[[ Data in this exercise, beginning ]]

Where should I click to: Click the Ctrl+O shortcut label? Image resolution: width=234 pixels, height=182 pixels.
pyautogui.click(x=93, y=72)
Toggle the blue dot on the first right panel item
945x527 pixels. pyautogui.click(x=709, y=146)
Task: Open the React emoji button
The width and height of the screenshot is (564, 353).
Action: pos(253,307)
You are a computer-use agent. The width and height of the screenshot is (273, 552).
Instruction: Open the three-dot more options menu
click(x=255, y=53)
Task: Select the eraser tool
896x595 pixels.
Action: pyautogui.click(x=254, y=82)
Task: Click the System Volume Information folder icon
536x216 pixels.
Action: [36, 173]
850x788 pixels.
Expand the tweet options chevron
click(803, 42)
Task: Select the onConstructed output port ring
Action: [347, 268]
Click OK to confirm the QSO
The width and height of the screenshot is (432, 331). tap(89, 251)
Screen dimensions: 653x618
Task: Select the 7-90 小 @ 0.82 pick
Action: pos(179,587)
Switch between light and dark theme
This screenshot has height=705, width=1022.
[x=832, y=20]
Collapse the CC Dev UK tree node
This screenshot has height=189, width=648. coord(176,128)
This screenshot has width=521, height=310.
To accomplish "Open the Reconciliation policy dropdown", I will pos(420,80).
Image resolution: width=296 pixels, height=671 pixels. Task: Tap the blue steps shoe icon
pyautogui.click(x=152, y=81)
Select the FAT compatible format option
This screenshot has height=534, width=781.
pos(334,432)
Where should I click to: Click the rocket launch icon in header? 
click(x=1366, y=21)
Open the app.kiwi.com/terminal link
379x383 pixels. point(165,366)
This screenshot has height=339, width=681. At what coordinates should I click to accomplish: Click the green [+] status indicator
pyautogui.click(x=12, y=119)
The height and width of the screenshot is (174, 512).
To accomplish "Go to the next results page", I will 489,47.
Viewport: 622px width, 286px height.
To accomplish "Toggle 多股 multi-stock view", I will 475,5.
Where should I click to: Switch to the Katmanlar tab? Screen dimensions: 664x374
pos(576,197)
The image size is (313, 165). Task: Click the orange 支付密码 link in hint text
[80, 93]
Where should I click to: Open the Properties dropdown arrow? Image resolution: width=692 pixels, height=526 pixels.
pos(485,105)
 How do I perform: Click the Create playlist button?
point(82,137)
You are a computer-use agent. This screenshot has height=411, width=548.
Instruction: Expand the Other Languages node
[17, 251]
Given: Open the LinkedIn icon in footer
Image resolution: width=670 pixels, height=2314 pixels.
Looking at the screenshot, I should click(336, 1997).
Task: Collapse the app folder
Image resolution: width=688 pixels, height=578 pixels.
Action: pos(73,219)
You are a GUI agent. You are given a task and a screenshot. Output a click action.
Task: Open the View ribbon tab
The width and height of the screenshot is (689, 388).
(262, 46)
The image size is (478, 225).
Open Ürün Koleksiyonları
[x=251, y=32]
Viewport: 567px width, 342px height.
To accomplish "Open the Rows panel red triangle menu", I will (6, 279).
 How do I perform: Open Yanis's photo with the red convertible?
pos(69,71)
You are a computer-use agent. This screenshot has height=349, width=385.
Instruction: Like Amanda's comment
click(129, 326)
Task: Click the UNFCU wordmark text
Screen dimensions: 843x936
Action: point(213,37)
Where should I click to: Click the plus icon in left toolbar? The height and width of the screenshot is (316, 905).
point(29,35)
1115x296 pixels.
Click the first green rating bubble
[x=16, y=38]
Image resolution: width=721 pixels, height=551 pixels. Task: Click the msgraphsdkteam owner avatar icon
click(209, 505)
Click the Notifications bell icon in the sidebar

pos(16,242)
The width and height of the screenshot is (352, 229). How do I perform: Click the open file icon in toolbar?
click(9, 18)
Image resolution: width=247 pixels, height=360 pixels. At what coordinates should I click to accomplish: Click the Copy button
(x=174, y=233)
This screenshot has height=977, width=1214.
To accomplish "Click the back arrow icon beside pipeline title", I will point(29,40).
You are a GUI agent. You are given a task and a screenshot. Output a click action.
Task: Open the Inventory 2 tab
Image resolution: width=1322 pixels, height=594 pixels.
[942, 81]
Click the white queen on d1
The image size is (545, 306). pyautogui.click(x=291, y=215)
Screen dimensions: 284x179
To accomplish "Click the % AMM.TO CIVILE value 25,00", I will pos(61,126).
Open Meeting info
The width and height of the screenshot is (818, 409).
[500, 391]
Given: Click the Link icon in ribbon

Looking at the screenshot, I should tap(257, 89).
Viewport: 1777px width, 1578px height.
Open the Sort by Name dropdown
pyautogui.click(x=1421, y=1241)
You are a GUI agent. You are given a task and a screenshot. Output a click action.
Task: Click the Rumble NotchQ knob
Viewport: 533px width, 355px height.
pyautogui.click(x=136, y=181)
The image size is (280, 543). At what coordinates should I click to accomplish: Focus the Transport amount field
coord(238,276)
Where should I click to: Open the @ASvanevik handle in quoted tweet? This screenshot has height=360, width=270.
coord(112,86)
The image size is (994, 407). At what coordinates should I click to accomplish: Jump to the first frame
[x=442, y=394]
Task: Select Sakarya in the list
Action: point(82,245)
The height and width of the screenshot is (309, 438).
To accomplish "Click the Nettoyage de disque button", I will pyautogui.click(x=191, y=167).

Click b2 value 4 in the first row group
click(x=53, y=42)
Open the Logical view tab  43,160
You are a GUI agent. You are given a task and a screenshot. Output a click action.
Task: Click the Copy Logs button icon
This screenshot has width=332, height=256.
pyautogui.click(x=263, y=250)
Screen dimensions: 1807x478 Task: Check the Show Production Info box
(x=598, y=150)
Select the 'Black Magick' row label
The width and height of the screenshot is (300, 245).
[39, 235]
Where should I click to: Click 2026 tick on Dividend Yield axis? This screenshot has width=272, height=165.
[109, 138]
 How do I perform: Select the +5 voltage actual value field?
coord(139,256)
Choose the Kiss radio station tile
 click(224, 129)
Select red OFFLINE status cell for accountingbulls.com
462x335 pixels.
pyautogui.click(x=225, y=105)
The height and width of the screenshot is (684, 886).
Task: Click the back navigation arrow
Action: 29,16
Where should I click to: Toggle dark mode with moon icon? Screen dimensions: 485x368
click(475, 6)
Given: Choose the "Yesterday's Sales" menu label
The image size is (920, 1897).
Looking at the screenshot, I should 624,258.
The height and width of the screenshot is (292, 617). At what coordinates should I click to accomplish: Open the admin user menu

[[ Data in this exercise, end ]]

Your task: Print out every record, character for character.

Task answer:
Where should I click to: Click the Ctrl+O shortcut label? Image resolution: width=234 pixels, height=182 pixels.
pyautogui.click(x=93, y=72)
Toggle the blue dot on the first right panel item
945x527 pixels. pyautogui.click(x=709, y=146)
Task: Open the React emoji button
The width and height of the screenshot is (564, 353).
Action: pos(253,307)
You are a computer-use agent. The width and height of the screenshot is (273, 552).
Instruction: Open the three-dot more options menu
click(x=255, y=53)
Task: Select the eraser tool
896x595 pixels.
Action: pyautogui.click(x=254, y=82)
Task: Click the System Volume Information folder icon
536x216 pixels.
Action: [36, 173]
850x788 pixels.
Expand the tweet options chevron
click(803, 42)
Task: Select the onConstructed output port ring
Action: [347, 268]
Click OK to confirm the QSO
The width and height of the screenshot is (432, 331). tap(89, 251)
Screen dimensions: 653x618
Task: Select the 7-90 小 @ 0.82 pick
Action: pos(179,587)
Switch between light and dark theme
This screenshot has height=705, width=1022.
[x=832, y=20]
Collapse the CC Dev UK tree node
This screenshot has height=189, width=648. coord(176,128)
This screenshot has width=521, height=310.
To accomplish "Open the Reconciliation policy dropdown", I will pos(420,80).
Image resolution: width=296 pixels, height=671 pixels. Task: Tap the blue steps shoe icon
pyautogui.click(x=152, y=81)
Select the FAT compatible format option
This screenshot has height=534, width=781.
pos(334,432)
Where should I click to: Click the rocket launch icon in header? 
click(x=1366, y=21)
Open the app.kiwi.com/terminal link
379x383 pixels. point(165,366)
This screenshot has height=339, width=681. At what coordinates should I click to accomplish: Click the green [+] status indicator
pyautogui.click(x=12, y=119)
The height and width of the screenshot is (174, 512).
To accomplish "Go to the next results page", I will 489,47.
Viewport: 622px width, 286px height.
To accomplish "Toggle 多股 multi-stock view", I will 475,5.
Where should I click to: Switch to the Katmanlar tab? Screen dimensions: 664x374
pos(576,197)
The image size is (313, 165). Task: Click the orange 支付密码 link in hint text
[80, 93]
Where should I click to: Open the Properties dropdown arrow? Image resolution: width=692 pixels, height=526 pixels.
pos(485,105)
 How do I perform: Click the Create playlist button?
point(82,137)
You are a computer-use agent. This screenshot has height=411, width=548.
Instruction: Expand the Other Languages node
[17, 251]
Given: Open the LinkedIn icon in footer
Image resolution: width=670 pixels, height=2314 pixels.
Looking at the screenshot, I should click(336, 1997).
Task: Collapse the app folder
Image resolution: width=688 pixels, height=578 pixels.
Action: pos(73,219)
You are a GUI agent. You are given a task and a screenshot. Output a click action.
Task: Open the View ribbon tab
The width and height of the screenshot is (689, 388).
(262, 46)
The image size is (478, 225).
Open Ürün Koleksiyonları
[x=251, y=32]
Viewport: 567px width, 342px height.
To accomplish "Open the Rows panel red triangle menu", I will (6, 279).
 How do I perform: Open Yanis's photo with the red convertible?
pos(69,71)
You are a computer-use agent. This screenshot has height=349, width=385.
Instruction: Like Amanda's comment
click(129, 326)
Task: Click the UNFCU wordmark text
Screen dimensions: 843x936
Action: point(213,37)
Where should I click to: Click the plus icon in left toolbar? The height and width of the screenshot is (316, 905).
point(29,35)
1115x296 pixels.
Click the first green rating bubble
[x=16, y=38]
Image resolution: width=721 pixels, height=551 pixels. Task: Click the msgraphsdkteam owner avatar icon
click(209, 505)
Click the Notifications bell icon in the sidebar

pos(16,242)
The width and height of the screenshot is (352, 229). How do I perform: Click the open file icon in toolbar?
click(9, 18)
Image resolution: width=247 pixels, height=360 pixels. At what coordinates should I click to accomplish: Click the Copy button
(x=174, y=233)
This screenshot has height=977, width=1214.
To accomplish "Click the back arrow icon beside pipeline title", I will point(29,40).
You are a GUI agent. You are given a task and a screenshot. Output a click action.
Task: Open the Inventory 2 tab
Image resolution: width=1322 pixels, height=594 pixels.
[942, 81]
Click the white queen on d1
The image size is (545, 306). pyautogui.click(x=291, y=215)
Screen dimensions: 284x179
To accomplish "Click the % AMM.TO CIVILE value 25,00", I will pos(61,126).
Open Meeting info
The width and height of the screenshot is (818, 409).
[500, 391]
Given: Click the Link icon in ribbon

Looking at the screenshot, I should tap(257, 89).
Viewport: 1777px width, 1578px height.
Open the Sort by Name dropdown
pyautogui.click(x=1421, y=1241)
You are a GUI agent. You are given a task and a screenshot. Output a click action.
Task: Click the Rumble NotchQ knob
Viewport: 533px width, 355px height.
pyautogui.click(x=136, y=181)
The image size is (280, 543). At what coordinates should I click to accomplish: Focus the Transport amount field
coord(238,276)
Where should I click to: Open the @ASvanevik handle in quoted tweet? This screenshot has height=360, width=270.
coord(112,86)
The image size is (994, 407). At what coordinates should I click to accomplish: Jump to the first frame
[x=442, y=394]
Task: Select Sakarya in the list
Action: point(82,245)
The height and width of the screenshot is (309, 438).
To accomplish "Click the Nettoyage de disque button", I will pyautogui.click(x=191, y=167).

Click b2 value 4 in the first row group
click(x=53, y=42)
Open the Logical view tab  43,160
You are a GUI agent. You are given a task and a screenshot. Output a click action.
Task: Click the Copy Logs button icon
This screenshot has width=332, height=256.
pyautogui.click(x=263, y=250)
Screen dimensions: 1807x478 Task: Check the Show Production Info box
(x=598, y=150)
Select the 'Black Magick' row label
The width and height of the screenshot is (300, 245).
[39, 235]
Where should I click to: Click 2026 tick on Dividend Yield axis? This screenshot has width=272, height=165.
[109, 138]
 How do I perform: Select the +5 voltage actual value field?
coord(139,256)
Choose the Kiss radio station tile
 click(224, 129)
Select red OFFLINE status cell for accountingbulls.com
462x335 pixels.
pyautogui.click(x=225, y=105)
The height and width of the screenshot is (684, 886).
Task: Click the back navigation arrow
Action: 29,16
Where should I click to: Toggle dark mode with moon icon? Screen dimensions: 485x368
click(475, 6)
Given: Choose the "Yesterday's Sales" menu label
The image size is (920, 1897).
Looking at the screenshot, I should 624,258.
The height and width of the screenshot is (292, 617). At what coordinates should I click to accomplish: Open the admin user menu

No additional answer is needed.